Possibly more difficult to parse would be the role of Turkey. Their military has insisted that if, as a result of a referendum next year, the city of Kirkuk becomes part of the Kurdish territory in northern Iraq, Turkey would move in to protect ethnic Turks in the area and to block Kurds from declaring independence. The Turks now have 250,000 troops deployed along the border with Kurdish Iraq. One of the two oil pipelines from Kirkuk (which has perhaps 25 percent of Iraqi oil reserves) goes through Turkey. Small bands of Kurdish rebels are pestering Turkey from Iraq. The entanglements are extensive, and messy.

For Turkey, as for Syria and Jordan, money would have to be part of the equation -- there need to be investments that are not mere bribery. Jordan's war-related woes stem from the pro-American stance of King Abdullah and his dwindling political capital domestically; financial capital for economic development could be a balancing offset.

Saudi Arabia, like all of Iraq's neighbors, is keen to keep Iraq united in a single state -- fearing the bleed-out of political violence and refugees from a failed Sunni heartland, or trouble with its own Shi'ite minority. The Saudis also hold Iraqi debt and demur from funding reconstruction of an oil-rich country.

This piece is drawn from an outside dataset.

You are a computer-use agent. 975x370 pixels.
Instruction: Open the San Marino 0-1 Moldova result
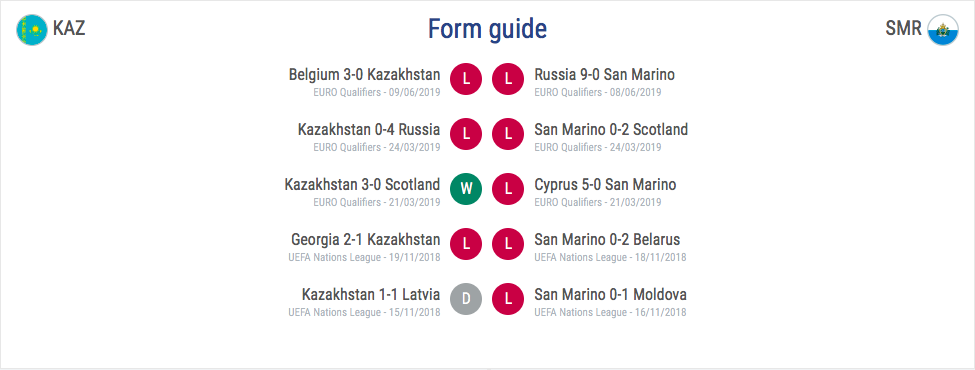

A grand bargain would be a complex, inter-state affair. Syria plays a cozy game with its porous border, for example, and fears growing Iranian influence in Lebanon as well as Kurdish independence, and has its own anxieties about regime stability. Iran promotes Shi'ite supremacy in Iraq, its longtime rival, which sets Tehran against Amman and Riyadh.

Can these tricky currents be navigated? There are many assets in the region -- Turkey's able construction companies and security forces, Syrian and Jordanian links to Sunnis, Iranian political clout, and Saudi and Kuwaiti money. Each stands to benefit from a stable Iraq, but each is cautious about giving up too much, too quickly, to be the good neighbors America needs for Iraq.

Few if any peace processes can succeed without the neighbors' active consent. That this was ignored by President Bush at the outset underscores the larger, deadly blunders of the whole enterprise. But we must forge accommodations with the neighbors to ensure a safe and imminent departure for US forces. That means giving up the dreams of transformation, moribund anyway, and bringing to the table a large purse. Those two preconditions for Washington will not guarantee success. But without such flexibility, the neighbors will be difficult to entice and the prospects for building a durable peace in Iraq will remain a faint hope.

John Tirman is executive director of MIT's Center for International Studies.